Reputation: 417
So, i trying to build a basic recommendation system, i first get what the people who liked this movie also liked (collaborative filtring)(user based), then i get a chunk of various data (movies), because lets say people who liked toy story may also like SCI-fi movies. but movies of this type is irrelative to toy story very much, so i want to filter the results again by its genres, toy story has 5 genres (Animation, Action, Adventure, etc) i want to only get movies which have share these genres in common.
this my cypher query
match (x)<-[:HAS_GENRE]-(ee:Movie{id:1})<-[:RATED{rating: 5}]
-(usr)-[:RATED{rating: 5}]->(another_movie)<-[:LINK]-(l2:Link),
(another_movie)-[:HAS_GENRE]->(y:Genre)
WHERE ALL (m IN x.name WHERE m IN y.name)
return distinct y.name, another_movie, l2.tmdbId limit 200
the first record i get back is star wars 1977, which has only Adventure genre matches toy story genres.. help me writing better cypher
Upvotes: 0
Views: 92
Reputation: 30397
There are a few things we can do to improve the query.
Collecting the genres should allow for the correct WHERE ALL clause later. We can also hold off on matching to the recommended movie's Link node until we filter down to the movies we want to return.
Give this one a try:
MATCH (x)<-[:HAS_GENRE]-(ee:Movie{id:1})
// collect genres so only one result row so far
WITH ee, COLLECT(x) as genres
MATCH (ee)<-[:RATED{rating: 5}]-()-[:RATED{rating: 5}]->(another_movie)
WITH genres, DISTINCT another_movie
// don't match on genre until previous query filters results on rating
MATCH (another_movie)-[:HAS_GENRE]->(y:Genre)
WITH genres, another_movie, COLLECT(y) as gs
WHERE size(genres) <= size(gs) AND ALL (genre IN genres WHERE genre IN gs)
WITH another_movie limit 200
// only after we limit results should we match to the link
MATCH (another_movie)<-[:LINK]-(l2:Link)
RETURN another_movie, l2.tmdbId
As movies are likely going to have many many ratings, the match to find movies both rated 5 is going to be the most expensive part of the query. If many of your queries rely on a rating of 5, you may want to consider creating a separate [:MAX_RATED] relationship whenever a user rates a movie a 5, and use those [:MAX_RATED] relationships for queries like these. That ensures that you don't initially match to a ton of rated movies that all have to be filtered by their rating value.

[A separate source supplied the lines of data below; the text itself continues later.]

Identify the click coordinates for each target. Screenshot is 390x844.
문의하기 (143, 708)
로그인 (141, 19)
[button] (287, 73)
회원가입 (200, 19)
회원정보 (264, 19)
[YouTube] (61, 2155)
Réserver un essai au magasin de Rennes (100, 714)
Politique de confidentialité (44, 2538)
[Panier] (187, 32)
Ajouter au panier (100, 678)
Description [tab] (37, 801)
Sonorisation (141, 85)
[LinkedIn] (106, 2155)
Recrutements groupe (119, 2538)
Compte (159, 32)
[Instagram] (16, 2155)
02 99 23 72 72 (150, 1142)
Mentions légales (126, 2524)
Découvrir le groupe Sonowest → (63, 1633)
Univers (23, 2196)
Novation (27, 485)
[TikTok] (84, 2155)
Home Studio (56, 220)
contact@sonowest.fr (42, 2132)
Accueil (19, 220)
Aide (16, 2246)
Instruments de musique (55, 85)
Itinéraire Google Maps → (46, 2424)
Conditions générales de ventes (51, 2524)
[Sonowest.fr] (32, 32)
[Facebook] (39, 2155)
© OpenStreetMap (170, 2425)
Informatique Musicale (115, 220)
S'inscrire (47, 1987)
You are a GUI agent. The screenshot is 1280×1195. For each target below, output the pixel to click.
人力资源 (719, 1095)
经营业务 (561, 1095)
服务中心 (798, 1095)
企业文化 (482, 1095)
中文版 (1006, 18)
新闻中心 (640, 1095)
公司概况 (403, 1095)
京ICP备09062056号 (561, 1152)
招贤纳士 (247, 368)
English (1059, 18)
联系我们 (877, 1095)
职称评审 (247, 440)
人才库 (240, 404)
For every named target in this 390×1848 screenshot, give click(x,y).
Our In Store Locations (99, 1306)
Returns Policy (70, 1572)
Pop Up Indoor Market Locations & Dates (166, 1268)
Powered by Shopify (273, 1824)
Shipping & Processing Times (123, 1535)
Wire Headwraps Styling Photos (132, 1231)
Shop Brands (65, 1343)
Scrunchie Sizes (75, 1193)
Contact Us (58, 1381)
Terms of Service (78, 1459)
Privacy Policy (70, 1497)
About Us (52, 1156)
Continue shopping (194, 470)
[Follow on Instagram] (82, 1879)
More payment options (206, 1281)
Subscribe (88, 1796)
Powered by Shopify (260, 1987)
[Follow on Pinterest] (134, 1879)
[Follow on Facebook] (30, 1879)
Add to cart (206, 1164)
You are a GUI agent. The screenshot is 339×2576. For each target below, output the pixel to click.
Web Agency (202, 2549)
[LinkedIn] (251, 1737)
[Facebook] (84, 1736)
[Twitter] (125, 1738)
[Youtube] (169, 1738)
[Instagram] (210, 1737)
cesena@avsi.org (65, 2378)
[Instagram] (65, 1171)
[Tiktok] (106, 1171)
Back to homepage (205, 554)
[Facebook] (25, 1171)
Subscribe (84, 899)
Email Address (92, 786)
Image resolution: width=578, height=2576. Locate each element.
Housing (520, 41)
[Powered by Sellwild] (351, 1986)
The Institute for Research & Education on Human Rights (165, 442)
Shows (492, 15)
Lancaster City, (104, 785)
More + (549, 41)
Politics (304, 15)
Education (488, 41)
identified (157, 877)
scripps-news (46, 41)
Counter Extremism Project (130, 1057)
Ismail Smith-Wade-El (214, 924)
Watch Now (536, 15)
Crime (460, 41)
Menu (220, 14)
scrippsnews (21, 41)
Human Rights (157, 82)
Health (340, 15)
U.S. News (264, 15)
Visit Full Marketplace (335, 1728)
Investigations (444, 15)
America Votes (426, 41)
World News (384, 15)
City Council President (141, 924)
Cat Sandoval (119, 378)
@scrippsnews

Alternately, if you want to consider recommendations based on average ratings for movies, you may want to consider caching a computed average of all ratings for every movie (maybe the computation gets rerun for all movies a couple times a day). If you add an index on the average rating property on movie nodes, it should provide faster matching to movies that are rated similarly.
Upvotes: 1